Attorney Martin Garbus told CNN Wednesday that he has agreed to represent Imus in a wrongful breach of contract suit against his former employer.
Garbus would not disclose when he was retained by Imus but said he plans to file an action against CBS in the near future. Calls made to Imus by CNN were not returned. (Watch why Imus is hitting back at his former employer )
A CBS spokesman declined comment.
Imus had $40 million remaining on a multiyear contract that began in 2006 and included a clause that CBS wanted him to be "irreverent" and "controversial," according to CNN legal analyst Jeffrey Toobin, who was shown part of the contract.

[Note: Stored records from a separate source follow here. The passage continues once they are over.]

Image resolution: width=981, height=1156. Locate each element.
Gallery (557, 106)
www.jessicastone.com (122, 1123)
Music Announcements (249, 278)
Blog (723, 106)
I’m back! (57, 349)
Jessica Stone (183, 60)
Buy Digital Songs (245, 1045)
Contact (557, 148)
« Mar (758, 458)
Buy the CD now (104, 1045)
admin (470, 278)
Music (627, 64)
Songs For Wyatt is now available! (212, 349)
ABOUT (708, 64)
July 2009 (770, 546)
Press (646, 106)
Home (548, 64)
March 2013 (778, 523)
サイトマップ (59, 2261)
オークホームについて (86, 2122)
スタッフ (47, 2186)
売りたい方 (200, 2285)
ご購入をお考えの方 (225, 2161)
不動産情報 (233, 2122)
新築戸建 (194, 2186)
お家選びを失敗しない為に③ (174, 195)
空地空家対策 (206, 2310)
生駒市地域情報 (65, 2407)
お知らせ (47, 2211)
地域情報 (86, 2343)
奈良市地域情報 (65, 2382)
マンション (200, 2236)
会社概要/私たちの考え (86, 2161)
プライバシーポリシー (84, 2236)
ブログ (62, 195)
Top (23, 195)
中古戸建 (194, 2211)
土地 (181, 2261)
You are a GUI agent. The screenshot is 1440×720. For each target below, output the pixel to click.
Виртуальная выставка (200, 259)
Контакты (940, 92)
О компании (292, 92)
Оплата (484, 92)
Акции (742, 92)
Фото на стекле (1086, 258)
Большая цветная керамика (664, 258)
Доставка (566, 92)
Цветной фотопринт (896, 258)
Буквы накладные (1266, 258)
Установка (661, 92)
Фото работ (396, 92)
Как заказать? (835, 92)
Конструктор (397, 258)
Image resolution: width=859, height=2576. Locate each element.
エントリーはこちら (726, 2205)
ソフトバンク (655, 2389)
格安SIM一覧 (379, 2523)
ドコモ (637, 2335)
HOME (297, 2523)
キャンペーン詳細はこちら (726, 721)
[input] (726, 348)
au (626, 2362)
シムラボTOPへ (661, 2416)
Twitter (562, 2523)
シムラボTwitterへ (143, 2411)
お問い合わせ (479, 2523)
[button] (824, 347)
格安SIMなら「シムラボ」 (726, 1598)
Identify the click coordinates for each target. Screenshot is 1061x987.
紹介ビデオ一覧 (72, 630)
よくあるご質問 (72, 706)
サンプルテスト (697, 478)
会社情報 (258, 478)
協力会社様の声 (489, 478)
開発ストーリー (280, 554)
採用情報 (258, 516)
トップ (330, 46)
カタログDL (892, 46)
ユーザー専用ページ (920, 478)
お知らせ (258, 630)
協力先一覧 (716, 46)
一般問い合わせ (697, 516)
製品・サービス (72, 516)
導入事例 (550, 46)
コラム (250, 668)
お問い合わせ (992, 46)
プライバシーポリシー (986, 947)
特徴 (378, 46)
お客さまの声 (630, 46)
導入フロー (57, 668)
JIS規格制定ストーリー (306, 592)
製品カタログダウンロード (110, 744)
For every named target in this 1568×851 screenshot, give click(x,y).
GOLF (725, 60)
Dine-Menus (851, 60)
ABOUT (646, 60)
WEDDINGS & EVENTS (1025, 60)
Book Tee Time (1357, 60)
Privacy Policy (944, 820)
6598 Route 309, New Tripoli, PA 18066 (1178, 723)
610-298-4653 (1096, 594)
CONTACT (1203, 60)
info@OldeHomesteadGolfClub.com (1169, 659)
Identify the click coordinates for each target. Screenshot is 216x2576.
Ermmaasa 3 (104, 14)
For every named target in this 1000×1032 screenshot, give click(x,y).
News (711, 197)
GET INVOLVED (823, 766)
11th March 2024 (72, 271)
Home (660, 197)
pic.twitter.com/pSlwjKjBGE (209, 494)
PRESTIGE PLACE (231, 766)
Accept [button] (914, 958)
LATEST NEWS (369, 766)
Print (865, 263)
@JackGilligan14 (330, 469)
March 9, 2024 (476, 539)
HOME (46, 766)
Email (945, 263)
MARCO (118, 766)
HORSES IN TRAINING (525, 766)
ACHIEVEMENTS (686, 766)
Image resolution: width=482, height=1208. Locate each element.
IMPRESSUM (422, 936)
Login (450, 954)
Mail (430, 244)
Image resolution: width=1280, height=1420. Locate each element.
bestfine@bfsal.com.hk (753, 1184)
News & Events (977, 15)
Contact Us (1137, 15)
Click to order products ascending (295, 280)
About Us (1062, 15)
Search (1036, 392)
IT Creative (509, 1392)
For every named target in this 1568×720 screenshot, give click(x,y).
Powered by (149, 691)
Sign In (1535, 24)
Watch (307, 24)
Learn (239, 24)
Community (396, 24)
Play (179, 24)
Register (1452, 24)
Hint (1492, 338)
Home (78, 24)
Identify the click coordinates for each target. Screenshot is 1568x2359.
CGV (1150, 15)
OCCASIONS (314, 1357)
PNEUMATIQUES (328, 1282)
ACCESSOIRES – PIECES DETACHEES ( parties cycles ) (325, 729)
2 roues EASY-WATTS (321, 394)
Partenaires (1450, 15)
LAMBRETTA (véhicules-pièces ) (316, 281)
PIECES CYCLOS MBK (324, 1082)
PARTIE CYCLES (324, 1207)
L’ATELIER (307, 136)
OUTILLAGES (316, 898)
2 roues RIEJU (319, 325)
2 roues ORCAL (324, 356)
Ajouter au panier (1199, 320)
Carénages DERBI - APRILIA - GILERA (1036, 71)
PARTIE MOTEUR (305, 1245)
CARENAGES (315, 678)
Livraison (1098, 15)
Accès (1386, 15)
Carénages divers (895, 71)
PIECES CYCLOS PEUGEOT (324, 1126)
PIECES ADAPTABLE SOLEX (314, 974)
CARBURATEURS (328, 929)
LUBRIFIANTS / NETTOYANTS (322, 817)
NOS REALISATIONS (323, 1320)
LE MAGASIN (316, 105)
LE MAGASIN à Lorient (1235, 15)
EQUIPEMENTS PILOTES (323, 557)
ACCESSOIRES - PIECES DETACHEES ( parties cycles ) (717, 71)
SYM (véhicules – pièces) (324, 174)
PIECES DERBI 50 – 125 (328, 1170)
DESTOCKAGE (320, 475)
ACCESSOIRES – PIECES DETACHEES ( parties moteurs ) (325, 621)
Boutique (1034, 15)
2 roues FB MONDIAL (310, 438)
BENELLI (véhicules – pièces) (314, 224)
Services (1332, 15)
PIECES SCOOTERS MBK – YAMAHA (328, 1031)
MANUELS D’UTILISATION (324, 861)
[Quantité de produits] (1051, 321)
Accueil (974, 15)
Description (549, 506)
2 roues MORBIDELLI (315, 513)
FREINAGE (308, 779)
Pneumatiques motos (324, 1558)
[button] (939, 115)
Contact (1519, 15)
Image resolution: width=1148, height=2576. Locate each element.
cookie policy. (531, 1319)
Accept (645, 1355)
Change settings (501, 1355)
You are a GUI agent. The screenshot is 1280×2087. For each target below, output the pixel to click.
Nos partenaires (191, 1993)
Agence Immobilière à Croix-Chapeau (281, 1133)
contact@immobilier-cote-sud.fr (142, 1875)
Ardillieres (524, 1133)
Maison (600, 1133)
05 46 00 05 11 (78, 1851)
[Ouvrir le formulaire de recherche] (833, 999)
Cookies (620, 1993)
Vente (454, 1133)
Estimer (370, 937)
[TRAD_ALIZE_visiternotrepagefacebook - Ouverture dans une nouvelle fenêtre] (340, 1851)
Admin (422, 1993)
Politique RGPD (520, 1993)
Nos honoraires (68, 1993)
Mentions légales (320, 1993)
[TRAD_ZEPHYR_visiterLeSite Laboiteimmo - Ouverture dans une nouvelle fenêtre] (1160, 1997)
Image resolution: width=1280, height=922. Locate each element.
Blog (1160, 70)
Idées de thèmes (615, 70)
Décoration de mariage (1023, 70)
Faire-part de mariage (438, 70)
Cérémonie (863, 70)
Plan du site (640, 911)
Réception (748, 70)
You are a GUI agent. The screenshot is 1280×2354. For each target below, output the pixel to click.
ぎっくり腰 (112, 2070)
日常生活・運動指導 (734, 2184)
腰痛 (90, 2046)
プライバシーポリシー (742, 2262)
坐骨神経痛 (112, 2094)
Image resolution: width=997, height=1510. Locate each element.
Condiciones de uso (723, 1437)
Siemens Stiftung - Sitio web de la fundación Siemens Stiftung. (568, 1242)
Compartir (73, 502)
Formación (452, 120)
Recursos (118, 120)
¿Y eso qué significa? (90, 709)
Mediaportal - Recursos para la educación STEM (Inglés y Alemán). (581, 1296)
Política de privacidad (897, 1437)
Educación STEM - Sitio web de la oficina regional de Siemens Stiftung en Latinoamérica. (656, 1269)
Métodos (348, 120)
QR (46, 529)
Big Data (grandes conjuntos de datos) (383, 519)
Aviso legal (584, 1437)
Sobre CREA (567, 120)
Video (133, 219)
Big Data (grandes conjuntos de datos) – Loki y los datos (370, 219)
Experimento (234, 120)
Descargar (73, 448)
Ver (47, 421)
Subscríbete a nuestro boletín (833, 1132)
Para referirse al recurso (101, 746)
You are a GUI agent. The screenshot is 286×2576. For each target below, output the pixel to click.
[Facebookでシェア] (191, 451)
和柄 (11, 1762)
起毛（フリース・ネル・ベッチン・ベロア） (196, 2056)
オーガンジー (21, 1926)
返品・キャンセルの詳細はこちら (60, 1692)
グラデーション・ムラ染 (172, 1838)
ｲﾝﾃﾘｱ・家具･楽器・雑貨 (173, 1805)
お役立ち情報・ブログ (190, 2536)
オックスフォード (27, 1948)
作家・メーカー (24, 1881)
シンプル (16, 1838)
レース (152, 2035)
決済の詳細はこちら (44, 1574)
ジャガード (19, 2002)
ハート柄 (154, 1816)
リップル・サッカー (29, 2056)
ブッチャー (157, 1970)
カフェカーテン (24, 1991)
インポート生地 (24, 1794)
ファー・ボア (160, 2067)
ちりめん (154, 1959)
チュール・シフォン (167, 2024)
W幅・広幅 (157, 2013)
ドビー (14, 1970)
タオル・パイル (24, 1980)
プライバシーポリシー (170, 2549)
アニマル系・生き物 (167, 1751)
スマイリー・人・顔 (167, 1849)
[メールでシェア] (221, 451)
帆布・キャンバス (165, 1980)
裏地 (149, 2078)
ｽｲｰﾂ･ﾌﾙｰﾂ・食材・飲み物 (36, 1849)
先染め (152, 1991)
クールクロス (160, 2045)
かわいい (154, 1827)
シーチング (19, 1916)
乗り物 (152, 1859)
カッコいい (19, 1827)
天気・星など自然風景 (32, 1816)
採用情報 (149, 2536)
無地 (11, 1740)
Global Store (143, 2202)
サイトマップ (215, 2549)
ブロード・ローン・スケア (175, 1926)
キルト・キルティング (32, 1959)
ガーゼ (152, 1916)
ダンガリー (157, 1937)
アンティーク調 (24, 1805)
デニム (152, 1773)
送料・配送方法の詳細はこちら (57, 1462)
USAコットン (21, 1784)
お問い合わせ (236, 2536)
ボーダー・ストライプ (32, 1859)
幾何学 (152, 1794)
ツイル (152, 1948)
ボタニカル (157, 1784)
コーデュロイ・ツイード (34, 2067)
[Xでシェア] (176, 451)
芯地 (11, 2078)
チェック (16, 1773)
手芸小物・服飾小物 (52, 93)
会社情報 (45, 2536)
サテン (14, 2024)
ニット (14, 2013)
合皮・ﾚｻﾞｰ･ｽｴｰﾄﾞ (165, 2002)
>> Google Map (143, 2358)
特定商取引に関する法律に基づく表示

"Company (CBS Radio) acknowledges that Artist's (Imus') services to be rendered hereunder are of a unique, extraordinary, irreverent, intellectual, topical, controversial and personal character and that programs of the same general type and nature containing these components are desired by Company and are consistent with Company rules and policies."
Toobin said the legal issues in the Imus case are simple: "Did Imus breach his contract by saying what he did about the Rutgers basketball team?"
CBS dismissed Imus on April 12, eight days after he called the Rutgers players "nappy-headed 'hos" on his radio show, "Imus in the Morning."
"What stands out in the contract is he is supposed to be controversial and irreverent. That's what his statement about the Rutgers basketball team was," Toobin said.
"How is CBS going to argue that what he said was so controversial and so offensive that it isn't what they asked for in the contract?"
The contract does provide that CBS Radio may terminate the agreement for "just cause."
According to the document, this includes "on-air mention whatsoever by Artist (Imus) of company's officers or directors. Such limitation shall not preclude references to members of station management, so long as such references are not overtly inflammatory or malicious."